- [Prompt]:
Begin at the line containing "The width and" and copy exactly through the last line of the listing, skipping every picture.
Top of Material for this task
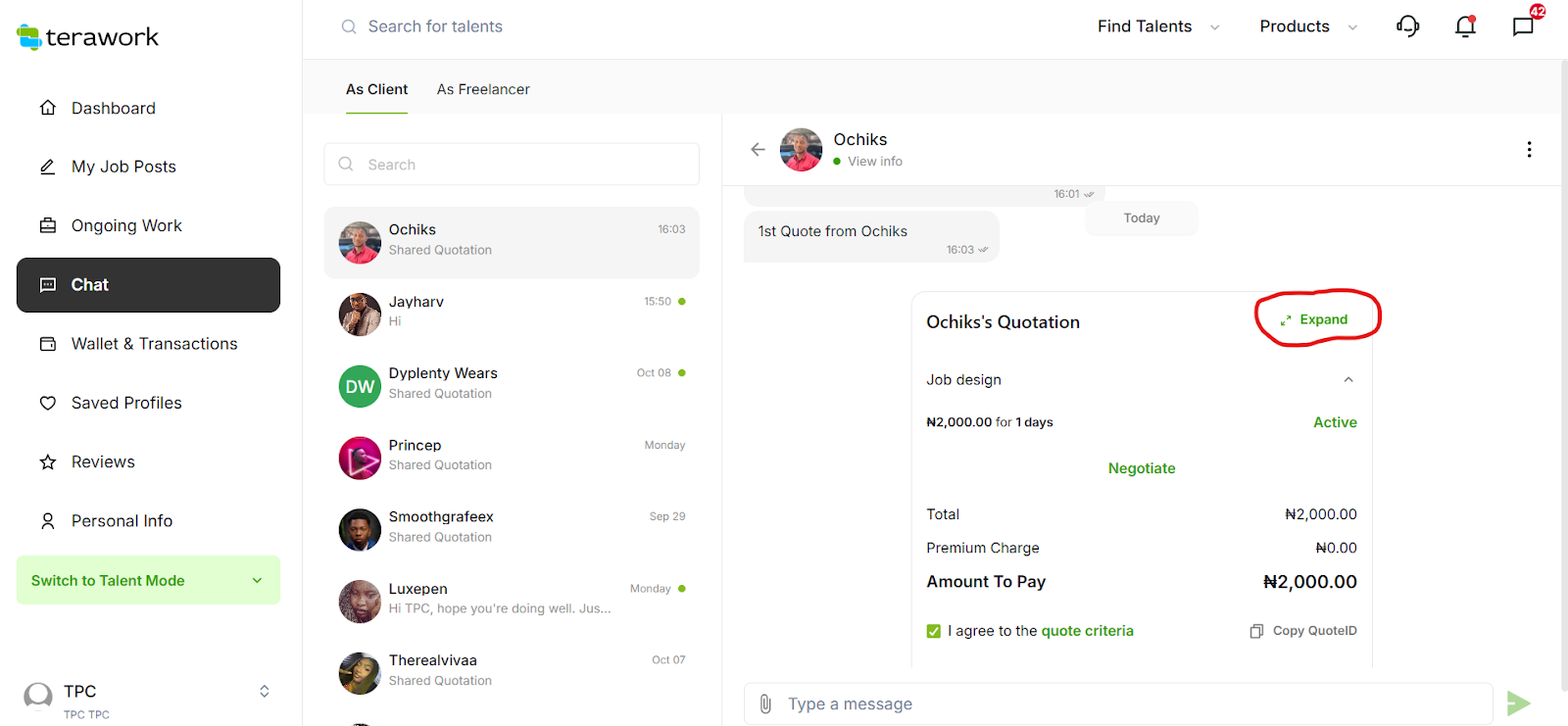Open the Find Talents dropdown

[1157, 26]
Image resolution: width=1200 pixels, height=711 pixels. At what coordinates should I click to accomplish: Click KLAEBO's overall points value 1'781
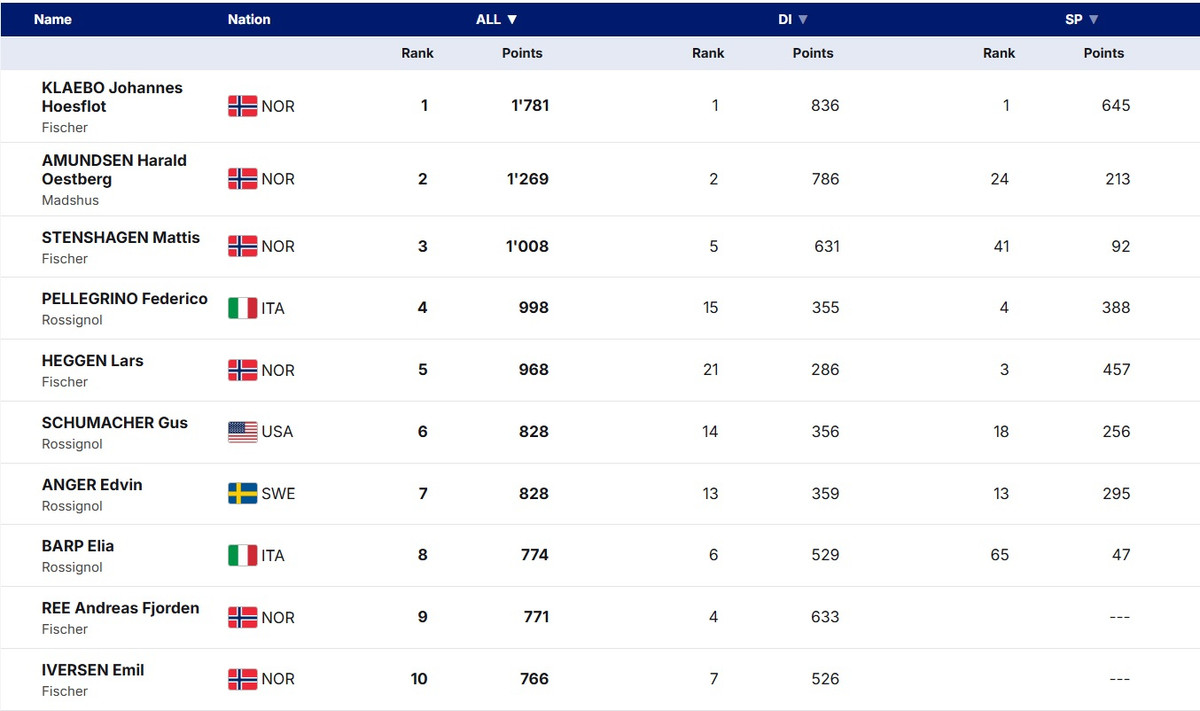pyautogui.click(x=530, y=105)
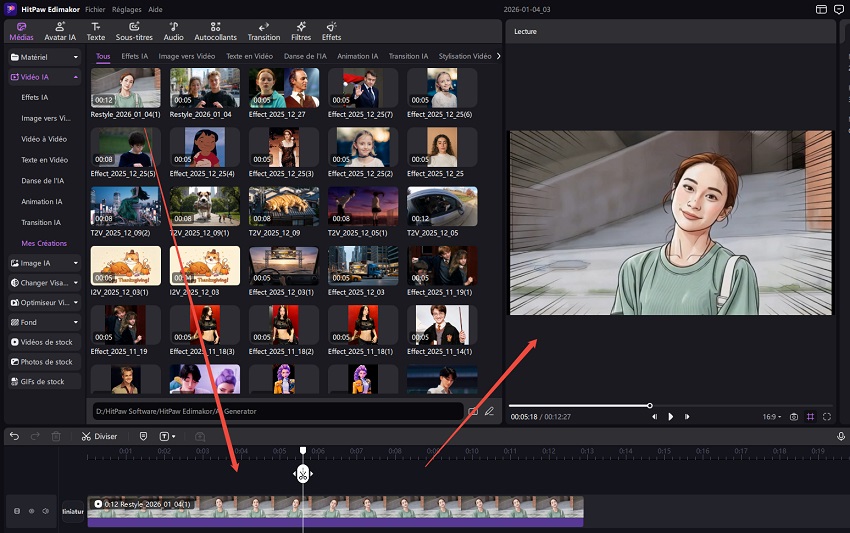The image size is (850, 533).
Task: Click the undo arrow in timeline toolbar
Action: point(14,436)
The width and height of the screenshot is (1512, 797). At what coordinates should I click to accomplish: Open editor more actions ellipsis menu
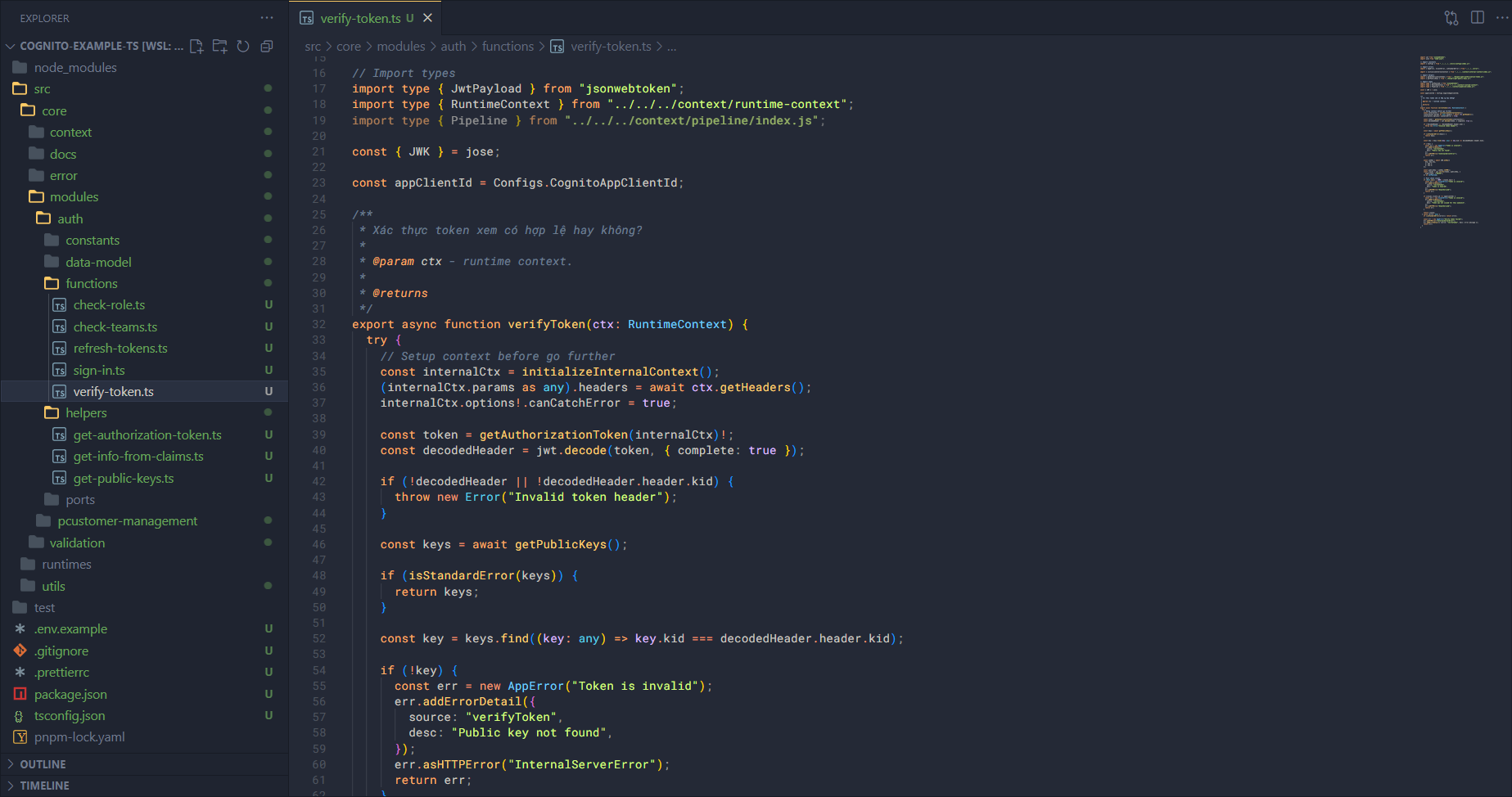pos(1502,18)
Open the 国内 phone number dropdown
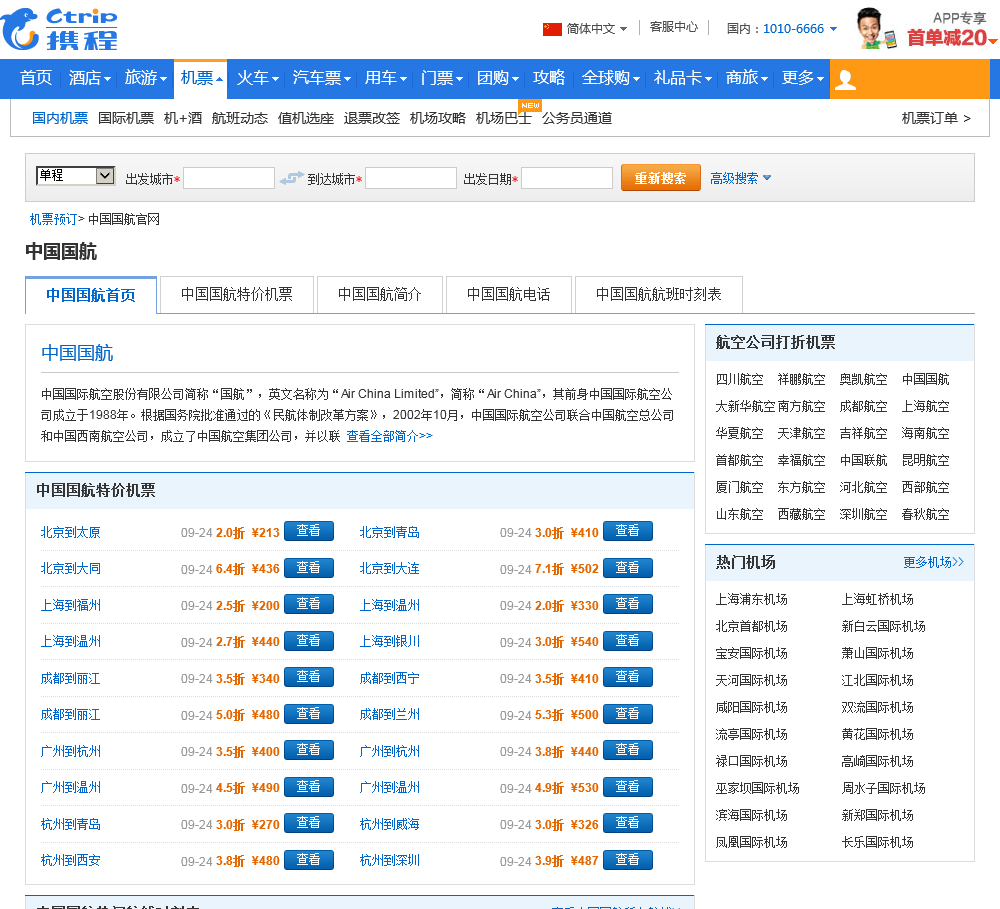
Bottom of Material for this task
- [Reply to the task]:
The width and height of the screenshot is (1512, 797). At what coordinates should I click to accomplish: Open editor more actions ellipsis menu
pos(1502,18)
Open the 国内 phone number dropdown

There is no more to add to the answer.